- _What is required_
Lay out the lines of the records below as a numbered list, starting at the line that contains "Given: Open the document page sidebar icon" and ending at the end of the records, both included. Skip blank lines and leave the pictures out.

- _Click-target data_

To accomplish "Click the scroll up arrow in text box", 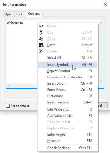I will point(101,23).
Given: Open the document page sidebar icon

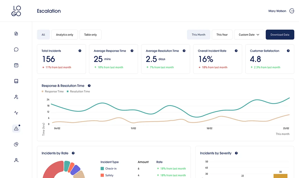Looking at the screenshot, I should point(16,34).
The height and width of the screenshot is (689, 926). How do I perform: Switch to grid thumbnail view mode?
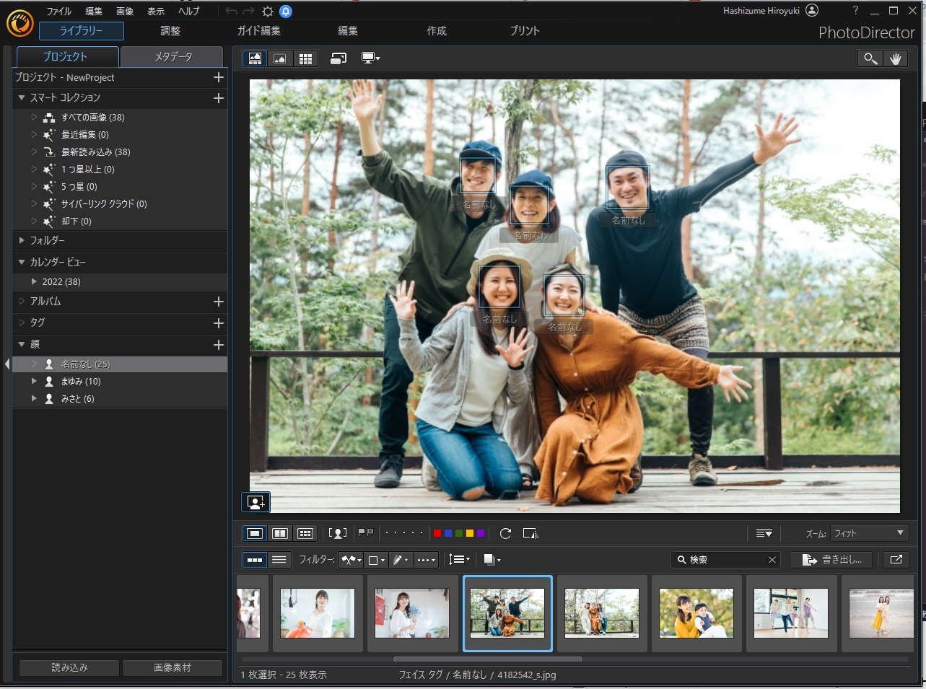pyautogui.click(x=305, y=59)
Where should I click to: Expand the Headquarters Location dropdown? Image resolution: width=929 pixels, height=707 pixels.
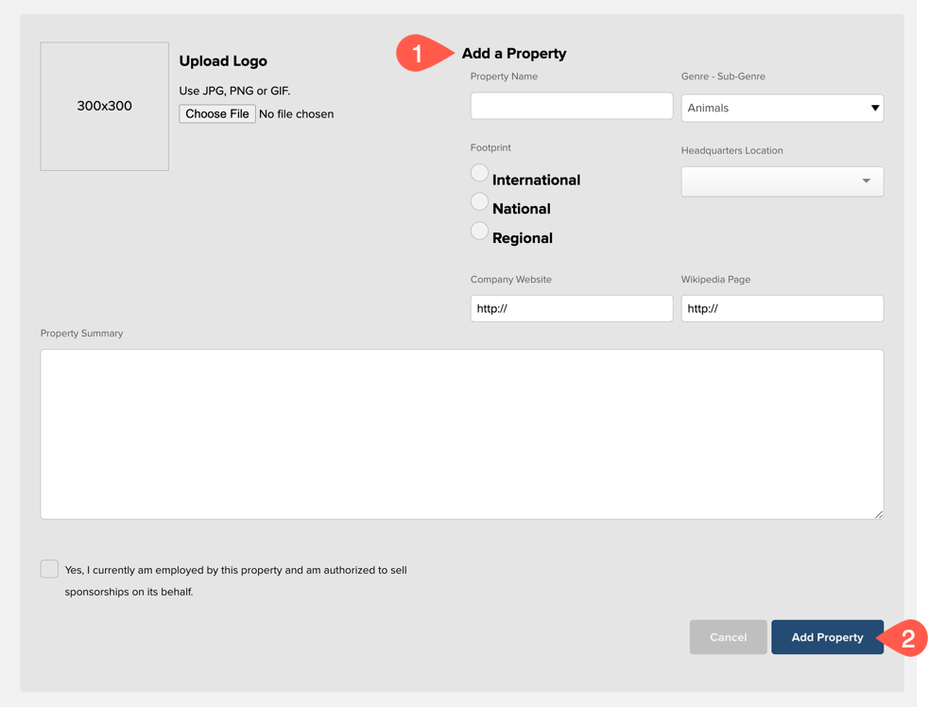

- _Written response_
1. Given: Open the document page sidebar icon
2. Looking at the screenshot, I should point(16,34).
3. The height and width of the screenshot is (689, 926). How do I perform: Switch to grid thumbnail view mode?
4. pyautogui.click(x=305, y=59)
5. Where should I click to: Expand the Headquarters Location dropdown? Image resolution: width=929 pixels, height=707 pixels.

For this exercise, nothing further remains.